Impairment of the autophagy system in repetitively UVA‐irradiated fibroblasts

Abstract

Autophagy is known as an intracellular cleanup system necessary to maintain homeostasis of the skin. Many studies have pointed out the relationship between aging and the inactivation of autophagy function, which suggests that the inactivation of autophagy occurs in aged skin. However, the aging process of the skin is complicated compared with other organs, because the skin is localized at the border between the inside of the body and the environment. Thus, skin aging is strongly affected by environmental factors, and it is well recognized that ultraviolet (UV) radiation is an important environmental factor that promotes skin aging. Therefore, characterizing the autophagic phenotypes induced by environmental factors is important to understand the process of skin aging. In order to demonstrate the status of autophagy during environment-induced aging of the skin, we investigated the autophagy profiles of normal human dermal fibroblasts (NHDFs) treated with repetitive UVA irradiation as model fibroblasts in photoaged skin.

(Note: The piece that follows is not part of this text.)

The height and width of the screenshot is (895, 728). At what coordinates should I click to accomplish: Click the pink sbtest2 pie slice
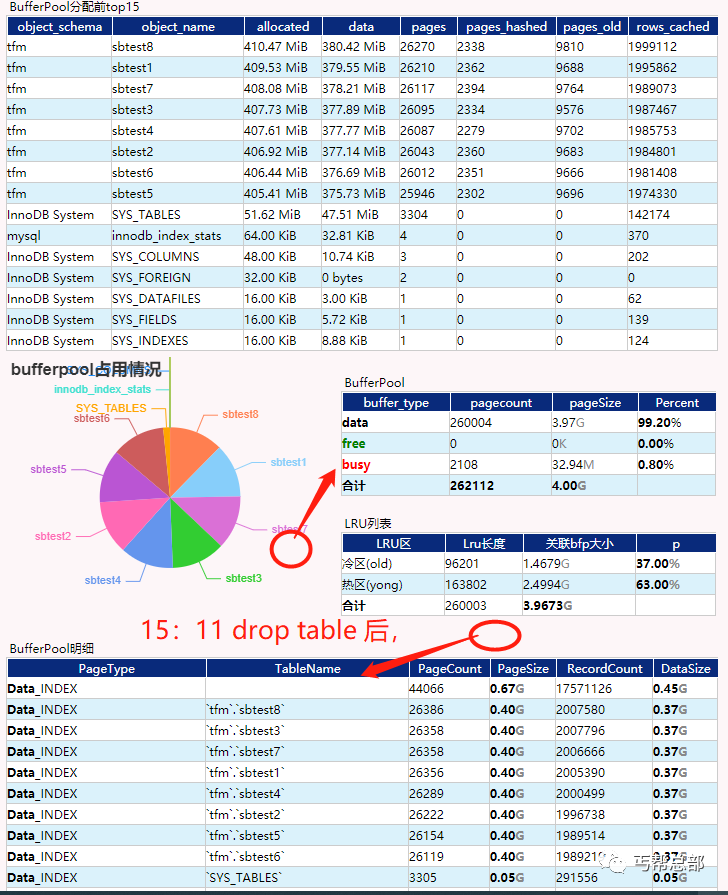tap(128, 522)
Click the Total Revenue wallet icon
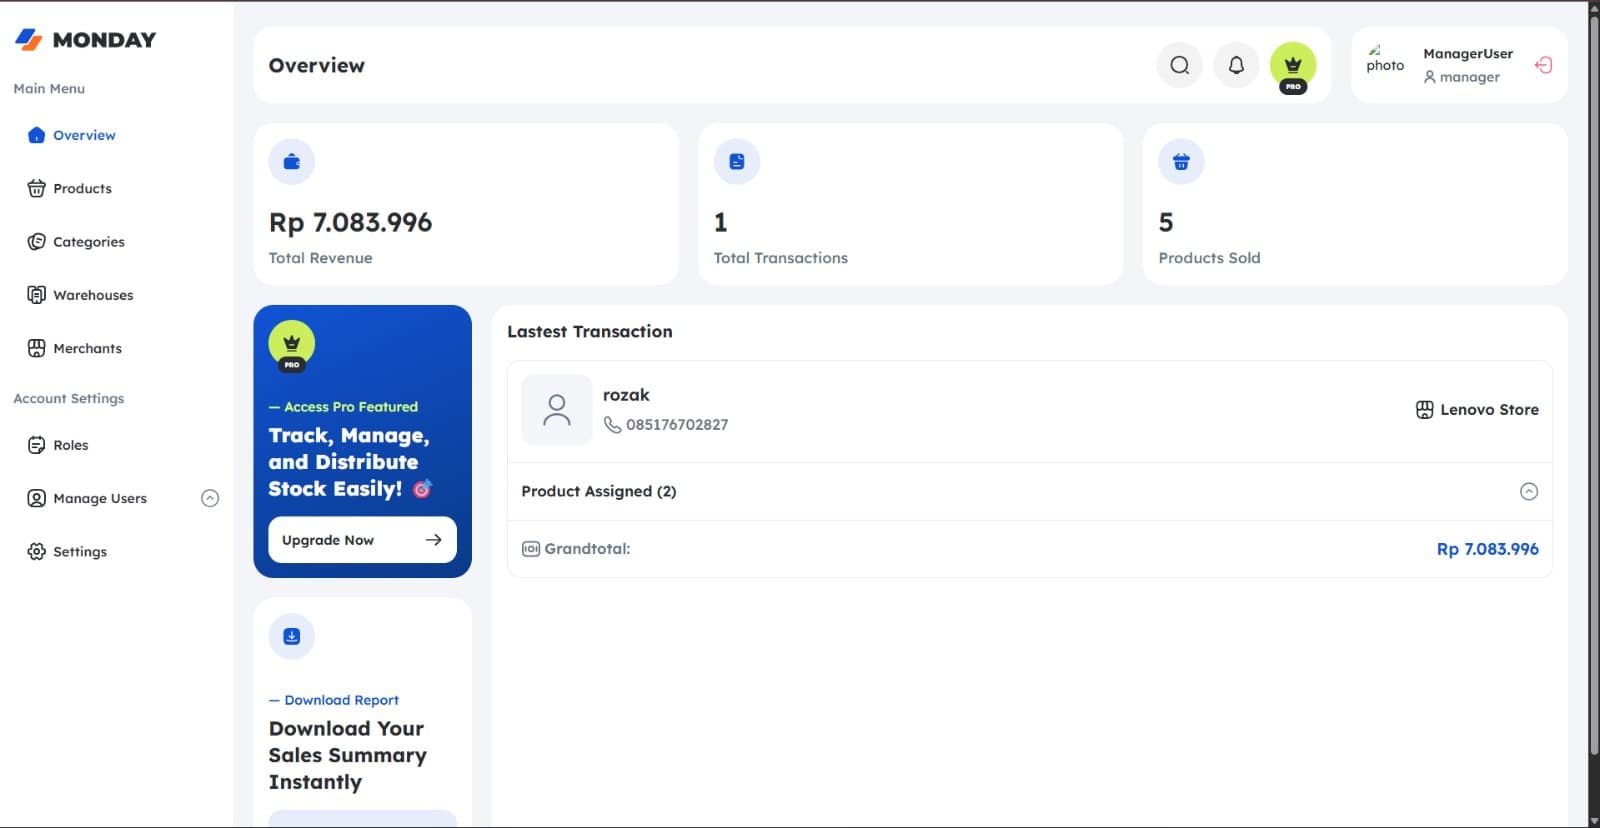The height and width of the screenshot is (828, 1600). (x=292, y=162)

Repetitively UVA-irradiated NHDFs showed increased numbers of autophagosomes, which coincided with the accumulation of p62 and increased levels of LAMP-1 and lysosomes. The behavior of repetitively UVA-irradiated NHDFs on autophagy was similar to that of NHDFs treated with hydroxychloroquine (HCQ), which is an inhibitor of lysosomal proteinase. In summary, these results demonstrate that repetitively UVA-irradiated fibroblasts have reduced autophagy function due to the dysfunction of lysosomes.